**What you have to do**
Retype every entry exactly, down to the last character.

Stored data
════════

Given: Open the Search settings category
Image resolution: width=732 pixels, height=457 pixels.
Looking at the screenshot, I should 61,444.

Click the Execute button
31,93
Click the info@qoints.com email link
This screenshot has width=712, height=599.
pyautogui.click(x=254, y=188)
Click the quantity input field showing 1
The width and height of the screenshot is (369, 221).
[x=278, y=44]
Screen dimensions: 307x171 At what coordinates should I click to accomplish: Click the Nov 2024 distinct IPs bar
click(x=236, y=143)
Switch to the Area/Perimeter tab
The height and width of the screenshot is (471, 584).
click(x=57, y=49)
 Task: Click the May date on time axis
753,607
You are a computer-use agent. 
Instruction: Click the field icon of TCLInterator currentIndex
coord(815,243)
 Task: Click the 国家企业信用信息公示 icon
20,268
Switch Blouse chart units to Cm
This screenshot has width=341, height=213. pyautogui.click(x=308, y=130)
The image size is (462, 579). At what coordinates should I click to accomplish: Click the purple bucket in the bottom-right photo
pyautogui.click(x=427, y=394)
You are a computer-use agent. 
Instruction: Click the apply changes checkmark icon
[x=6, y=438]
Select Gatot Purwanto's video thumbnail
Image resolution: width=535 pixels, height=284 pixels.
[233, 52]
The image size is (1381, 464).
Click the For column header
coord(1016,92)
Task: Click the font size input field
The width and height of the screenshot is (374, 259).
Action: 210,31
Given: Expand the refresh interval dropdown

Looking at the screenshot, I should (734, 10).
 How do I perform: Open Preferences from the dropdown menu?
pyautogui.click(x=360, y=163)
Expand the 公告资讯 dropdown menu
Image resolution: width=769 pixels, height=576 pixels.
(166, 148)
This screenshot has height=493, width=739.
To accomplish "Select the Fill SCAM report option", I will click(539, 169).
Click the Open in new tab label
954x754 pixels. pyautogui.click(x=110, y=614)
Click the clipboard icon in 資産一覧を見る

════════

**Answer for the task**
Given: Open the Search settings category
Image resolution: width=732 pixels, height=457 pixels.
Looking at the screenshot, I should 61,444.

Click the Execute button
31,93
Click the info@qoints.com email link
This screenshot has width=712, height=599.
pyautogui.click(x=254, y=188)
Click the quantity input field showing 1
The width and height of the screenshot is (369, 221).
[x=278, y=44]
Screen dimensions: 307x171 At what coordinates should I click to accomplish: Click the Nov 2024 distinct IPs bar
click(x=236, y=143)
Switch to the Area/Perimeter tab
The height and width of the screenshot is (471, 584).
click(x=57, y=49)
 Task: Click the May date on time axis
753,607
You are a computer-use agent. 
Instruction: Click the field icon of TCLInterator currentIndex
coord(815,243)
 Task: Click the 国家企业信用信息公示 icon
20,268
Switch Blouse chart units to Cm
This screenshot has width=341, height=213. pyautogui.click(x=308, y=130)
The image size is (462, 579). At what coordinates should I click to accomplish: Click the purple bucket in the bottom-right photo
pyautogui.click(x=427, y=394)
You are a computer-use agent. 
Instruction: Click the apply changes checkmark icon
[x=6, y=438]
Select Gatot Purwanto's video thumbnail
Image resolution: width=535 pixels, height=284 pixels.
[233, 52]
The image size is (1381, 464).
Click the For column header
coord(1016,92)
Task: Click the font size input field
The width and height of the screenshot is (374, 259).
Action: 210,31
Given: Expand the refresh interval dropdown

Looking at the screenshot, I should (734, 10).
 How do I perform: Open Preferences from the dropdown menu?
pyautogui.click(x=360, y=163)
Expand the 公告资讯 dropdown menu
Image resolution: width=769 pixels, height=576 pixels.
(166, 148)
This screenshot has height=493, width=739.
To accomplish "Select the Fill SCAM report option", I will click(539, 169).
Click the Open in new tab label
954x754 pixels. pyautogui.click(x=110, y=614)
Click the clipboard icon in 資産一覧を見る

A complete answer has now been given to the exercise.